Catalan number and stack order number, Java programming simulation

Problem Description:

There are 7 integers in the queue from 1 to 7 (from small to large), what is the number of all permutations of the stack after an integer stack?
If the capacity of the integer stack is 4 (the stack can hold up to 4 integers), what is the number of permutations of the stack?
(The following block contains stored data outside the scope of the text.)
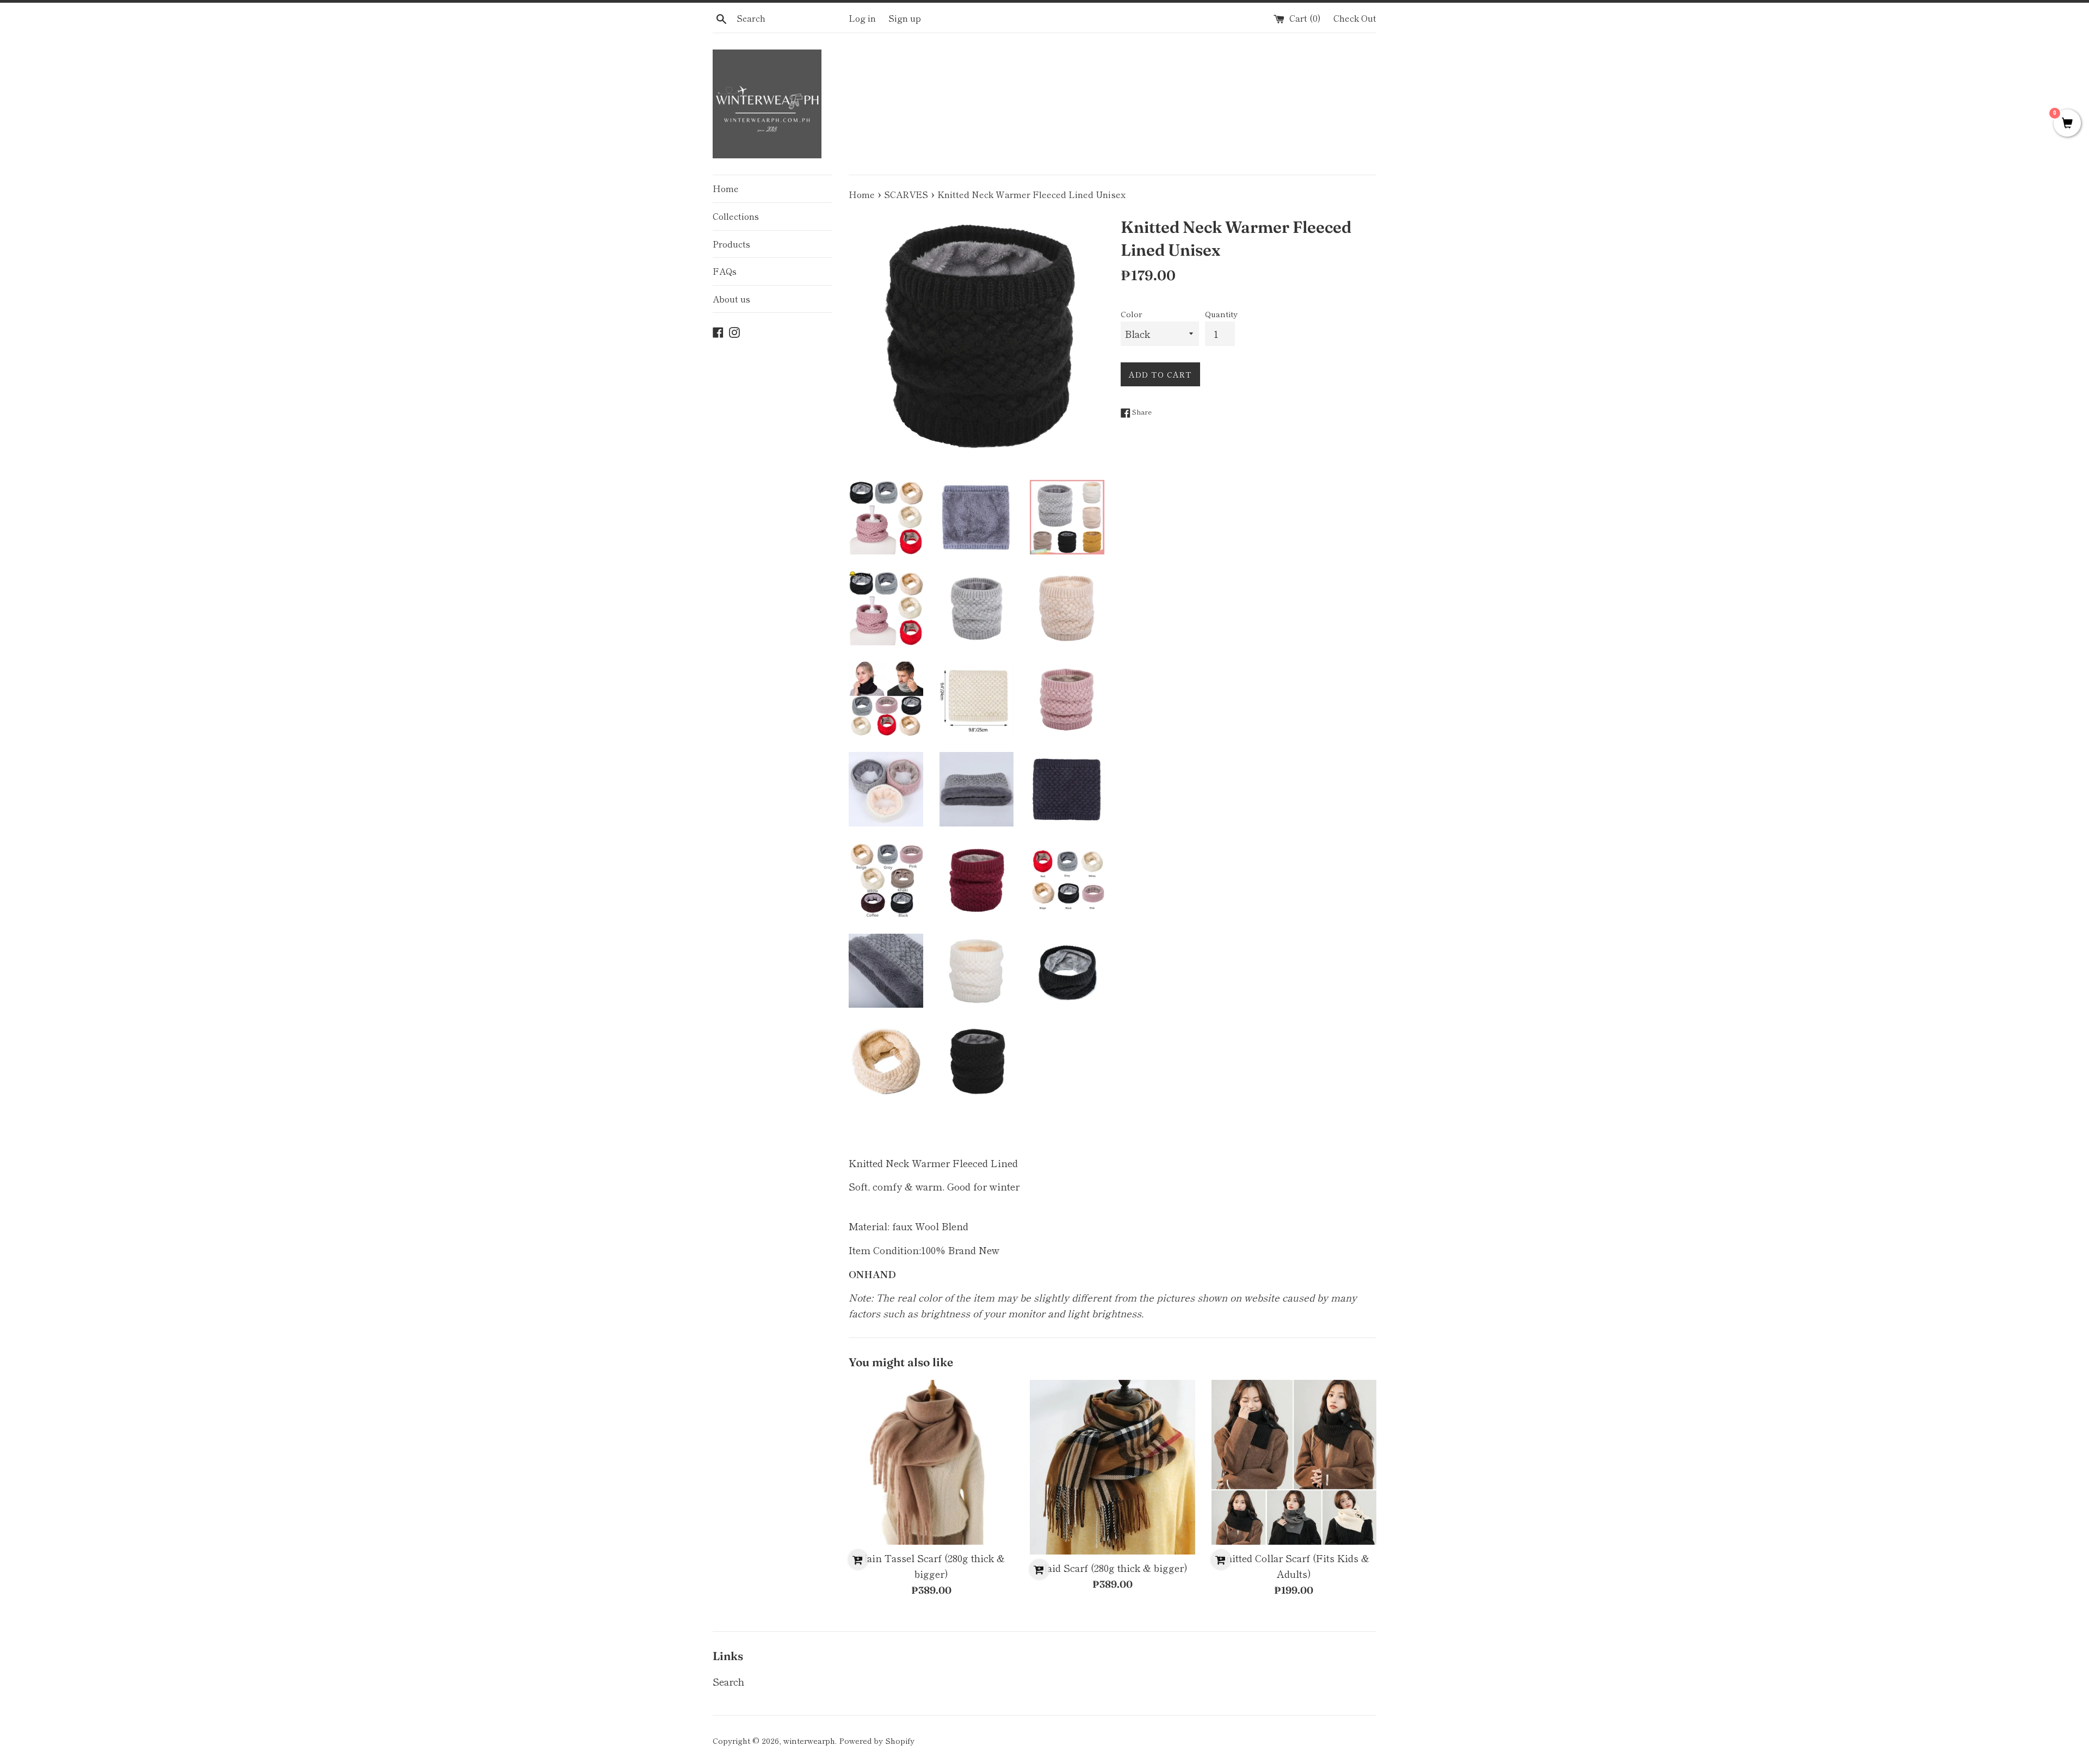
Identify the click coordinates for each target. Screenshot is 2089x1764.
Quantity (1221, 313)
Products (731, 243)
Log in (862, 17)
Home (726, 188)
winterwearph (809, 1740)
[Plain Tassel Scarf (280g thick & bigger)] (931, 1462)
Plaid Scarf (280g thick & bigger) (1112, 1568)
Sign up (904, 17)
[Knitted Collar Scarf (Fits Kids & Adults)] (1294, 1462)
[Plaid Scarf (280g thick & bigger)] (1112, 1467)
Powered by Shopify (876, 1740)
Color (1131, 313)
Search (728, 1681)
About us (731, 298)
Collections (736, 216)
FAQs (725, 270)
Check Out (1354, 17)
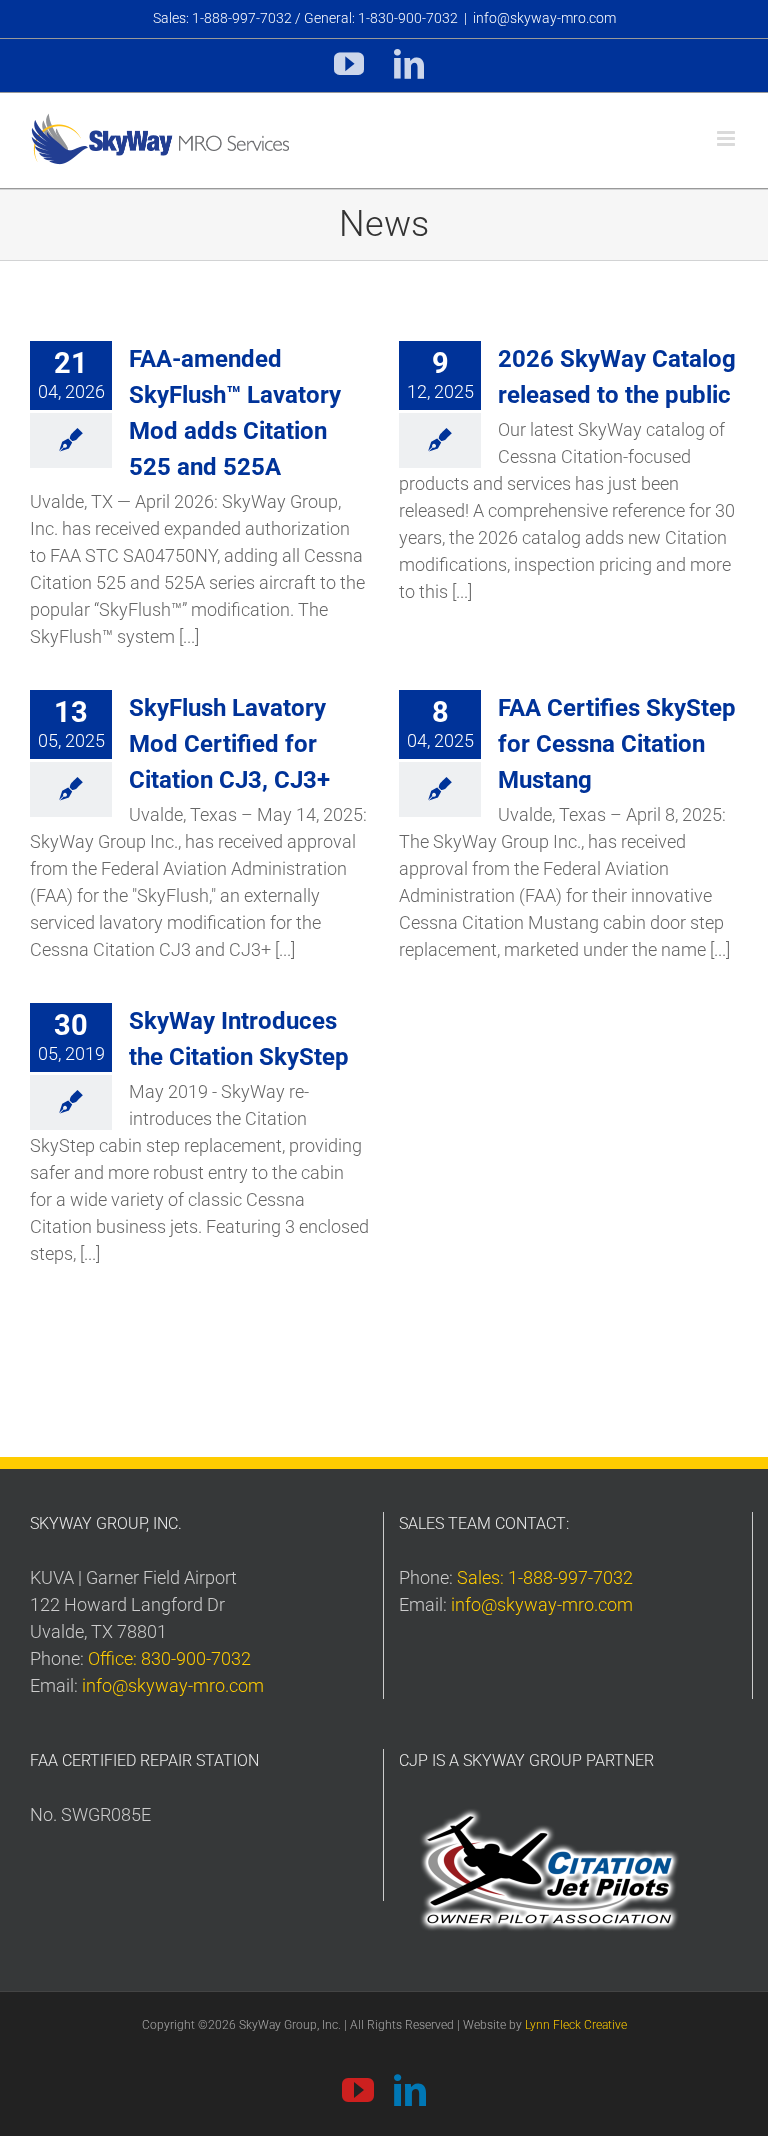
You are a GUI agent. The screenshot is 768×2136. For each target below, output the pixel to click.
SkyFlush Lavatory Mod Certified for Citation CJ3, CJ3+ (229, 744)
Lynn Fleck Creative (576, 2025)
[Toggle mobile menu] (727, 138)
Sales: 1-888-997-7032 (545, 1577)
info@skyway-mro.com (544, 18)
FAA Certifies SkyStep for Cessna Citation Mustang (617, 744)
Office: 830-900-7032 (169, 1658)
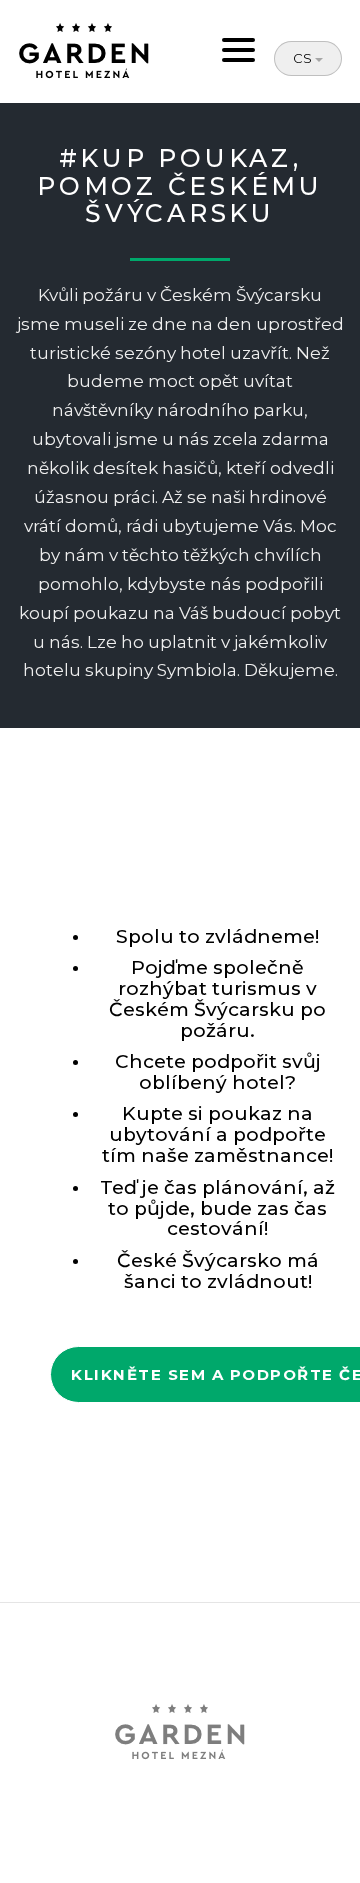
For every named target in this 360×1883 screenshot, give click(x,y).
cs (304, 58)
Analysis: For each number I, before it goes into the stack there are i-1 numbers through the stack to the output queue out (do not consider the I-1 numbers in and out of the stack order, because they can be abstracted into F (i-1)), after which there are n-i numbers into the stack and then out of the stack (also do not need to consider their entry and exit ), so that you get the integer i for each last stack, which has an F (i-1) *f (n-i) of the stack order, and the sum is N number order through the stack order.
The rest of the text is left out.